Don’t Push It, 2010 – Finally a win for the greatest jump jockey of them all
Sir AP McCoy is widely regarded as the greatest jump jockey of all time but for the vast majority of his career, The Grand National had eluded him. By 2010, the man nicknamed ‘Champ’ was already a 14-time Champion Jockey, had ridden over 3,000 winners and had already claimed the Cheltenham Gold Cup in 1997 but he was never able to win the big one.
In 2010 however, at his 15th attempt and aboard a well-fancied JP McManus horse Don’t Push It, McCoy was finally able to conquer The Grand National as his trademark strong drive at the last propelled his horse to victory.
Neptune Collonges, 2012 – The closest win in Grand National history
Only three grey horses have ever won the Grand National and no grey had won in over 50 years by the time Neptune Collonges claimed victory in 2012. After a nose-to-nose battle with Sunnyhillboy that required every blade of the Aintree turf for victory, officials deliberated over the photograph for a minute and a half to try and decipher the winner.
Retired directly after the race at the age of 11, Neptune Collonges’ 2012 win was the first for trainer Paul Nicholls and the last time a grey horse won The Grand National.
Aldaniti, 1981 – The most improbable Grand National win
Both horse and jockey had almost been written off ahead of the race – Aldaniti had suffered two serious tendon injuries which nearly saw him euthanised and jockey Bob Champion had fought through testicular cancer after his illness was considered practically untreatable by doctors.
In what was one of the most endearing wins in Grand National history, Bob Champion and Aldaniti kick-started a season of celebration in Britain which included a royal wedding and an infamous Ashes victory.
Earth Summit, 1998 – The completion of a historic British National treble
Earth Summit was fancied to be a great racehorse but shortly after winning the Scottish Grand National in 1994, he suffered a near fatal injury in what was his only fall in a 37-race career.
Similar to Aldaniti, Earth Summit was written off as a potential challenger but returned in December 1997 to win the Welsh Grand National which was followed by Grand National victory the following April.
In winning at Aintree, Earth Summit became the only horse in racing history to have completed Britain’s National treble.
Red Marauder, 2001 – Winner of the Slowest Grand National Ever
The 2001 edition of The Grand National will live long in the memory as one of the most insane in history. Perhaps only matched by the craziness of Foinavon in 1967, 2001 is best remembered for the diabolical and dangerous conditions in which the race was contested.

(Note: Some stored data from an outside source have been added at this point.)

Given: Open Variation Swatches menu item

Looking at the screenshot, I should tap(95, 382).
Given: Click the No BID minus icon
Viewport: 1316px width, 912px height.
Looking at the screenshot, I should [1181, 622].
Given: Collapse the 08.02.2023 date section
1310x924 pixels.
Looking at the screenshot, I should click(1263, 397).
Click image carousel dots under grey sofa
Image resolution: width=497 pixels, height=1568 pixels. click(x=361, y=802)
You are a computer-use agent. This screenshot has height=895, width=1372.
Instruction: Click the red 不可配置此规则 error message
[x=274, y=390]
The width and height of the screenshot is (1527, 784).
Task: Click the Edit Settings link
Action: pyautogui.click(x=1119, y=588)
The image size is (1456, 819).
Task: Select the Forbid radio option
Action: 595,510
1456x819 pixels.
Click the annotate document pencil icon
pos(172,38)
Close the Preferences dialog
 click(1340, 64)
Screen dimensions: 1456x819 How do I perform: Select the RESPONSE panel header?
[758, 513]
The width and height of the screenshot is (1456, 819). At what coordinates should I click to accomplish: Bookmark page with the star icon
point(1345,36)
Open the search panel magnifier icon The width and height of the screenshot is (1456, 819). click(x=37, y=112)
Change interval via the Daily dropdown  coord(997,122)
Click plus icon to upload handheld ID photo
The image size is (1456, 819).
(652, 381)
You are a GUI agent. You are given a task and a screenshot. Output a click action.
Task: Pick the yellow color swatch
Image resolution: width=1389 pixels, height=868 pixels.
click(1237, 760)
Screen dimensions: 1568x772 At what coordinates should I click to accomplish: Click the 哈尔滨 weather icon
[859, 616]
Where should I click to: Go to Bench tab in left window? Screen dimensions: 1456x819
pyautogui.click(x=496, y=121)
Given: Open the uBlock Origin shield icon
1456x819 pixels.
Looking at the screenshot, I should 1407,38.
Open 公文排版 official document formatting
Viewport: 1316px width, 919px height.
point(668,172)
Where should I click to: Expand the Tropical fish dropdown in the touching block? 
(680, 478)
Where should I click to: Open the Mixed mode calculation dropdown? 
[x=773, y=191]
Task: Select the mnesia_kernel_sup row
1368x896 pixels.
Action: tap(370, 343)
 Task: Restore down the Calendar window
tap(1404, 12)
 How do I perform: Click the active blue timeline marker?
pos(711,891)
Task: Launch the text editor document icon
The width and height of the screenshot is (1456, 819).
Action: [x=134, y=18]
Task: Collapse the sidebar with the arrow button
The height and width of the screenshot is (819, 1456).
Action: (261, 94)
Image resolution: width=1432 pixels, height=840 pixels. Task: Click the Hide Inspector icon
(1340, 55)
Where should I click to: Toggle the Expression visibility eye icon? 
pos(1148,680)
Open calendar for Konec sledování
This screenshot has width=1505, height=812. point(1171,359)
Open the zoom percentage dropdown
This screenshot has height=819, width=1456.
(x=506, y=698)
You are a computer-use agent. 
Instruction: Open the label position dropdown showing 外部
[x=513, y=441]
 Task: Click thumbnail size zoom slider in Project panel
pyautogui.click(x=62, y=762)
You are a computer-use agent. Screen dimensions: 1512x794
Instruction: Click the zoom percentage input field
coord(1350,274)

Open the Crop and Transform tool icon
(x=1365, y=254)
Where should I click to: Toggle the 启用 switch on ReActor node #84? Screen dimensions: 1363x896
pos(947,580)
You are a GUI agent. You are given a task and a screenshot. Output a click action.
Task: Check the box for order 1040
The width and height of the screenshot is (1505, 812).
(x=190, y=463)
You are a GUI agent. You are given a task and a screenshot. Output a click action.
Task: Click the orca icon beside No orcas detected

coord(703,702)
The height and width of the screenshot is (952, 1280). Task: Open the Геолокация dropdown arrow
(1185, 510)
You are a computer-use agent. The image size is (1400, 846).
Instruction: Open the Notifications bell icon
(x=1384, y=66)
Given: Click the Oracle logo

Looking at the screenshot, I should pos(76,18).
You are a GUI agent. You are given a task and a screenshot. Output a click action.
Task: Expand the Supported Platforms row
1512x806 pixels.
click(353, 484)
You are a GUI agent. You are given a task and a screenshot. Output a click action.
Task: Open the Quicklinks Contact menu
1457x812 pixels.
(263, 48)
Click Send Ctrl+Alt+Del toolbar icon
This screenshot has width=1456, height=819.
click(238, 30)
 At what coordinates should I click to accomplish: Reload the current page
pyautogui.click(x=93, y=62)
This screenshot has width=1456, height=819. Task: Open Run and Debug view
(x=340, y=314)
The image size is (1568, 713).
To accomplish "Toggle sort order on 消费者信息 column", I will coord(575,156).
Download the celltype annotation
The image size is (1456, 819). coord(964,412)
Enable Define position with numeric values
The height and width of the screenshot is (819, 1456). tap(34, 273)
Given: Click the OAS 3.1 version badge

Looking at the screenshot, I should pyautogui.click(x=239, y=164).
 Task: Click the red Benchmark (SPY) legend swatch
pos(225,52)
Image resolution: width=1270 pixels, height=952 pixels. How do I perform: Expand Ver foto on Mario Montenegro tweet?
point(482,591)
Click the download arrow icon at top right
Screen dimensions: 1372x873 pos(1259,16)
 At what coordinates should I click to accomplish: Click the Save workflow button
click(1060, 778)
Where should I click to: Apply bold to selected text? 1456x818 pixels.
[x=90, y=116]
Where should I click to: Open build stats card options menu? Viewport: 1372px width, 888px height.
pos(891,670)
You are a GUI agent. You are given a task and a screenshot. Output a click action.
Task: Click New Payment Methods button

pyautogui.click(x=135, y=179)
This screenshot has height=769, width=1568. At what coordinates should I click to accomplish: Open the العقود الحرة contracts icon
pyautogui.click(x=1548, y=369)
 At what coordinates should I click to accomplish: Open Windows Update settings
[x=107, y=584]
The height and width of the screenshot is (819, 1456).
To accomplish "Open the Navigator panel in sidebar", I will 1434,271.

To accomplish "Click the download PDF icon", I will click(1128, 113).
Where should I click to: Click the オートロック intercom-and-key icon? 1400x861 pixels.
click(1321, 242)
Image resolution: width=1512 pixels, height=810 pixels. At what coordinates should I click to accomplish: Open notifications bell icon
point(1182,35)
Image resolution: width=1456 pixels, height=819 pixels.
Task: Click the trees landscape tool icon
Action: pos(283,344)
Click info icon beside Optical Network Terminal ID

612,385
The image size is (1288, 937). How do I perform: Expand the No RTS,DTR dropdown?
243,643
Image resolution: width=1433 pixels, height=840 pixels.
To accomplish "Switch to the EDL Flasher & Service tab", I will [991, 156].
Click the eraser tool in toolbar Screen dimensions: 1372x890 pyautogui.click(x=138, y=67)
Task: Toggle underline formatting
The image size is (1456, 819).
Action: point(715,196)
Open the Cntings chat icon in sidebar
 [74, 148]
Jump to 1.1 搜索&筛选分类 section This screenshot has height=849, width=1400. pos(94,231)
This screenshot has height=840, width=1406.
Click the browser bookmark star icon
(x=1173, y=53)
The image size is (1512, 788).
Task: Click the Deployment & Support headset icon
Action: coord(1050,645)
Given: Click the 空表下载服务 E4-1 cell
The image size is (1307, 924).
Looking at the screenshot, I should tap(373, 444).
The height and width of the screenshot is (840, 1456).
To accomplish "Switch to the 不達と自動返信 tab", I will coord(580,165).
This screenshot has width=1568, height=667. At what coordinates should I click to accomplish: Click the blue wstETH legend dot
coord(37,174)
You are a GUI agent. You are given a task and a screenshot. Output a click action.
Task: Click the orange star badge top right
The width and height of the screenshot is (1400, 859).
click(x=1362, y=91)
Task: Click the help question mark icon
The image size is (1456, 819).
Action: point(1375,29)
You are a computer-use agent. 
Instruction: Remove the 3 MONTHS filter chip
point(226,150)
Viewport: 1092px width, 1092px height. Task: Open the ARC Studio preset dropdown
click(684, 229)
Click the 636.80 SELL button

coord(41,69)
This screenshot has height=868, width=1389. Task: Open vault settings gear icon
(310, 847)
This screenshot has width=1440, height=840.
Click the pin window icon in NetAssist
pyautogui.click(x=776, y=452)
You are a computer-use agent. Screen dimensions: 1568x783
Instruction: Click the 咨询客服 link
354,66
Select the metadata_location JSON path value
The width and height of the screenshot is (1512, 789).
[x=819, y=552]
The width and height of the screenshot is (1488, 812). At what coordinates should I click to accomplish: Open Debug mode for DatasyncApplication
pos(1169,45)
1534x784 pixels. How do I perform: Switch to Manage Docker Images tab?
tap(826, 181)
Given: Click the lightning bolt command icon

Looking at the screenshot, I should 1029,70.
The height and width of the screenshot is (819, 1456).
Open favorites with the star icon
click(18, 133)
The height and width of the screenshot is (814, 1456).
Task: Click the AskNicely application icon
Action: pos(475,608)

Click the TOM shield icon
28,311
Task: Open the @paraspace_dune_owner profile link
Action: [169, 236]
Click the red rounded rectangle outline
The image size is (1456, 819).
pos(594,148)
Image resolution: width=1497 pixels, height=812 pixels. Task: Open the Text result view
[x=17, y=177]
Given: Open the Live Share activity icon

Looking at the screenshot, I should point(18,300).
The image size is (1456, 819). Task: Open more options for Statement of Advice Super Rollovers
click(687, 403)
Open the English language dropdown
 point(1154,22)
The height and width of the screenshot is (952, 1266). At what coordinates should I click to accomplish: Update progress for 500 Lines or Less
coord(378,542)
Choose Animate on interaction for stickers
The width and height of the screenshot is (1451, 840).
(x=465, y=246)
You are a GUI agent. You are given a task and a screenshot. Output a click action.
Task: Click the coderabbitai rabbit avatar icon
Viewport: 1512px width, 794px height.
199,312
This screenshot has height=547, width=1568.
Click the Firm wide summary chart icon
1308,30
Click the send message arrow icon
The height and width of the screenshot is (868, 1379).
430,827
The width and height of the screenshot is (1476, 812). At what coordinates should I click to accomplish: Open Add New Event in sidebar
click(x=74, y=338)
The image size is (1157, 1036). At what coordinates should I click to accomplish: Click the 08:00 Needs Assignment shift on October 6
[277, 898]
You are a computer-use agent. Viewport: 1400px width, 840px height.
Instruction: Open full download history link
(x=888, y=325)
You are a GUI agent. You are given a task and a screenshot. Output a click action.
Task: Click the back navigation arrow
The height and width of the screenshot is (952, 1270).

The saturated track caused absolute carnage with only four horses actually finishing the race! Combine the conditions with multiple loose horses scattered around the track causing chaos, only two horses and their riders made it through the mire, setting up a straight shootout between Red Marauder and Smarty.
A brave ride from a brave horse, Red Marauder broke clear from Smarty to win the slowest Grand National for 100 years.